*** Opening of SOURCE INFORMATION ***
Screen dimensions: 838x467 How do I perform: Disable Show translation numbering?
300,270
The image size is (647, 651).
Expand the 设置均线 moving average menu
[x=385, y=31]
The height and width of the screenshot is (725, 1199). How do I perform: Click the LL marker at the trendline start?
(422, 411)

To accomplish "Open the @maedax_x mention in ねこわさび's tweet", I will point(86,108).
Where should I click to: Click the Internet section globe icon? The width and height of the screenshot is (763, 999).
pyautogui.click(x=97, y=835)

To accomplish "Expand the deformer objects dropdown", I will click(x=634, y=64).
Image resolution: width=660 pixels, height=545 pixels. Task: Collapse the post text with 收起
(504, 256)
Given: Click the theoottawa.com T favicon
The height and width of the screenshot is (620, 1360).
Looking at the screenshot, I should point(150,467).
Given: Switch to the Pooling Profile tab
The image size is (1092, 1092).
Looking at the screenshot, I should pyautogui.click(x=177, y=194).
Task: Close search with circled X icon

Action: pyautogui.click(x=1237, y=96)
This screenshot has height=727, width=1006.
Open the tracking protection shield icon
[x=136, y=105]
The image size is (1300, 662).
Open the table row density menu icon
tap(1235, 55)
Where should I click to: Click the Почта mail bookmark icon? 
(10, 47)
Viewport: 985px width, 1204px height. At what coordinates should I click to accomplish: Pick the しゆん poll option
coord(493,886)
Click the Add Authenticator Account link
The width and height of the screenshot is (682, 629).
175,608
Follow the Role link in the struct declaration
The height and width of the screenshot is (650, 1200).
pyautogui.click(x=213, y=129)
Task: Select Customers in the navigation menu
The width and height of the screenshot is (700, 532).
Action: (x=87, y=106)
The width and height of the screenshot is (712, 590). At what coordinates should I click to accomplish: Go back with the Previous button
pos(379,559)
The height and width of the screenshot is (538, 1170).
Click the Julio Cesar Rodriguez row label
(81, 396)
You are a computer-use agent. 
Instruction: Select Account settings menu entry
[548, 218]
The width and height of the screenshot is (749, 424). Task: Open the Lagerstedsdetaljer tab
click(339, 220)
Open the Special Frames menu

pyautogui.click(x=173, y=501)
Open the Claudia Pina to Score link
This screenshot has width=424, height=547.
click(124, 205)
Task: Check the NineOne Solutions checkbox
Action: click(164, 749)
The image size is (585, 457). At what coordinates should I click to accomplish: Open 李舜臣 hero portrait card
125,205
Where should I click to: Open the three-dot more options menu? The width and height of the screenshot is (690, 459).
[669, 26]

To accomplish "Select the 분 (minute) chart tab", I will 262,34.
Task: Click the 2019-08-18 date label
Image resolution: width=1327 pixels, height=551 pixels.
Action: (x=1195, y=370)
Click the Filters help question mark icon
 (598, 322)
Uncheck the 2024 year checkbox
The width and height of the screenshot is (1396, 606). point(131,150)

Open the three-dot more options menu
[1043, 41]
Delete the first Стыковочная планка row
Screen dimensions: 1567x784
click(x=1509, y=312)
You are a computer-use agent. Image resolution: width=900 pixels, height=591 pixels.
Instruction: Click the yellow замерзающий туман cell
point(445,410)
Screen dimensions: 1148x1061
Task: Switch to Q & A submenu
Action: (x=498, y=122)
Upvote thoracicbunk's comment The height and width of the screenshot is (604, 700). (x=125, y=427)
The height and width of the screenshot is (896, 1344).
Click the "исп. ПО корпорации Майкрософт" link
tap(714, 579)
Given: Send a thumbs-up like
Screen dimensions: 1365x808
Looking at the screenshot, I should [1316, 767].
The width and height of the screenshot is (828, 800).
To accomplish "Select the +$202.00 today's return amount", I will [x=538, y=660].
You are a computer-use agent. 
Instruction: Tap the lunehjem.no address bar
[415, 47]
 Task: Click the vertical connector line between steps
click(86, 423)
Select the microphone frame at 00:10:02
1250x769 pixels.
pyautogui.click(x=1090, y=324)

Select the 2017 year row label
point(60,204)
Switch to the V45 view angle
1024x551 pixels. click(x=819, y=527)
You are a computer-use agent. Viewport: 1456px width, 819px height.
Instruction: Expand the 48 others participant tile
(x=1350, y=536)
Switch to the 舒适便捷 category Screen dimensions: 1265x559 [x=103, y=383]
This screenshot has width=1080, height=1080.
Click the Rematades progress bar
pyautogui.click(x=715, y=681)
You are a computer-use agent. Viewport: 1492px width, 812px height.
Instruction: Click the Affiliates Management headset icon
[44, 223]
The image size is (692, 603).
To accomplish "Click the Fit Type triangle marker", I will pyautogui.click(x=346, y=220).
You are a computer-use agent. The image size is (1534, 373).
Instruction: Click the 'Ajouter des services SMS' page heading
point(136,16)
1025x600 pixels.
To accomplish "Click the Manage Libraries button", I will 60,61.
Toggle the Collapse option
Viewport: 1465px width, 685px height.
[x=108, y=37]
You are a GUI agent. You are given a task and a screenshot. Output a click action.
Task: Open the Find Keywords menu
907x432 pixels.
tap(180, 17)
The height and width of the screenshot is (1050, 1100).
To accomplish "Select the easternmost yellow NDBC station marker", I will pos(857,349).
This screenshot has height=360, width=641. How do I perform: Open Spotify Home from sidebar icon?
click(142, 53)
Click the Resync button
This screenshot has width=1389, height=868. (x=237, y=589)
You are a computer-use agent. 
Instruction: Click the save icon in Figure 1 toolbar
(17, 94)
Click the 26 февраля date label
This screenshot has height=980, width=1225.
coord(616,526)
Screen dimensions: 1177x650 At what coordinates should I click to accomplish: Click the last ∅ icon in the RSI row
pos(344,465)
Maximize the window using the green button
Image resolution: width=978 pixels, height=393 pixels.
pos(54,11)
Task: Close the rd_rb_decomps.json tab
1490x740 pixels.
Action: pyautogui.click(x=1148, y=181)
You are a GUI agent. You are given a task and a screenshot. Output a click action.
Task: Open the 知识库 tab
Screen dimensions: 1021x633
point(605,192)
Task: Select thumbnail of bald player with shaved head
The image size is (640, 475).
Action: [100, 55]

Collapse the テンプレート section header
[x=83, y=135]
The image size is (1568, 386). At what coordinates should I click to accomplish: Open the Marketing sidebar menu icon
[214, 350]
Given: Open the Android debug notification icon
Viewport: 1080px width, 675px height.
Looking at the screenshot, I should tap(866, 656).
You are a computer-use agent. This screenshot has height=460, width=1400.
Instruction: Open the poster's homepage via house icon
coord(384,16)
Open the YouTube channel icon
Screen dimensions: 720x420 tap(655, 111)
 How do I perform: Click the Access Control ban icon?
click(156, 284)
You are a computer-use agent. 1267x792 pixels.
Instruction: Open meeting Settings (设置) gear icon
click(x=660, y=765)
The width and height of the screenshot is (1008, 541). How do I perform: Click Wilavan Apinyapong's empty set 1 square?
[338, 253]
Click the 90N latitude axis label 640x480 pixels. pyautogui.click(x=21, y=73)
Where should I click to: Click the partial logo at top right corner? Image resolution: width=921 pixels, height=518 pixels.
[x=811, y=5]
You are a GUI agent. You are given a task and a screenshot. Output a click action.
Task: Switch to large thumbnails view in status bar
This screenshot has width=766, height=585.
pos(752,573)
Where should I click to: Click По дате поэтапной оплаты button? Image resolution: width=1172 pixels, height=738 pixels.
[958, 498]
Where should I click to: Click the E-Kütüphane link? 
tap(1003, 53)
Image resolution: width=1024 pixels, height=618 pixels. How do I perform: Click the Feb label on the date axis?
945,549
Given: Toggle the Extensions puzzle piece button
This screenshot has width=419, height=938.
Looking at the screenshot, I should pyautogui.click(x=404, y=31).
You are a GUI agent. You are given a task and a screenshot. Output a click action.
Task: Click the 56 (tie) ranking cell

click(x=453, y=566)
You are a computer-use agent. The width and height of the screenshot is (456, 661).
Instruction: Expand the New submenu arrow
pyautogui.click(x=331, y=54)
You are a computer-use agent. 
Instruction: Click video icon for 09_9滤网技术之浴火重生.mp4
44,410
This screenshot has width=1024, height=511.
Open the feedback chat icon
*** Close of SOURCE INFORMATION ***
Copy out only the lines of the records above from the one with "Screen dimensions: 1567x784" through the one with "Given: Send a thumbs-up like", exactly as they stand, both included.

» TASK OUTPUT
Screen dimensions: 1567x784
click(x=1509, y=312)
You are a computer-use agent. Image resolution: width=900 pixels, height=591 pixels.
Instruction: Click the yellow замерзающий туман cell
point(445,410)
Screen dimensions: 1148x1061
Task: Switch to Q & A submenu
Action: (x=498, y=122)
Upvote thoracicbunk's comment The height and width of the screenshot is (604, 700). (x=125, y=427)
The height and width of the screenshot is (896, 1344).
Click the "исп. ПО корпорации Майкрософт" link
tap(714, 579)
Given: Send a thumbs-up like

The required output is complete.